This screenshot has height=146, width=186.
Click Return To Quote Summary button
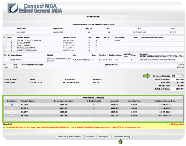pos(69,137)
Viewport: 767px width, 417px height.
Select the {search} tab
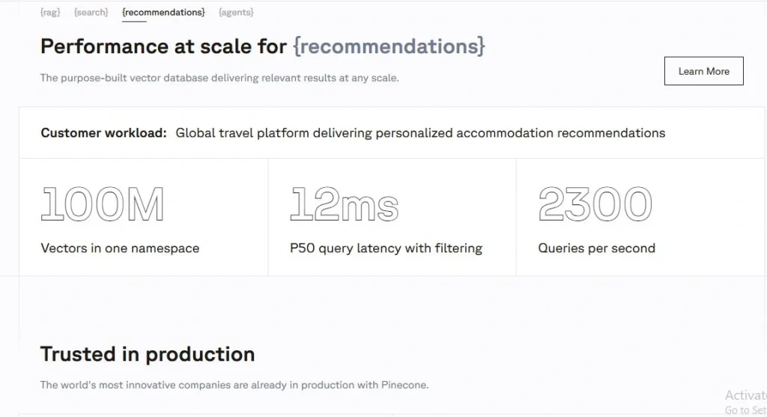pyautogui.click(x=91, y=13)
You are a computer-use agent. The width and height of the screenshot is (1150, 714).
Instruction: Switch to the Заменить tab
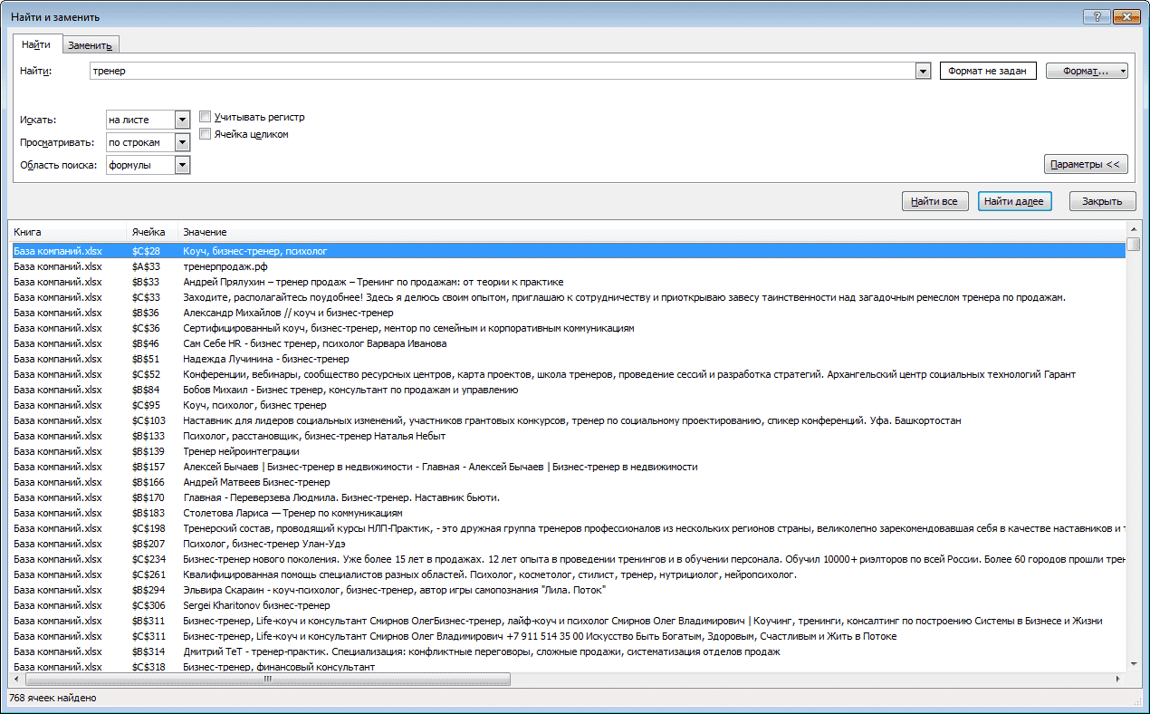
• • •
• **THE TASK**
Print every entry above word for word, leaving out the pictures.

• **ANSWER TO THE EXERCISE**
This screenshot has height=146, width=186.
Click Return To Quote Summary button
pos(69,137)
Viewport: 767px width, 417px height.
Select the {search} tab
pyautogui.click(x=91, y=13)
You are a computer-use agent. The width and height of the screenshot is (1150, 714).
Instruction: Switch to the Заменить tab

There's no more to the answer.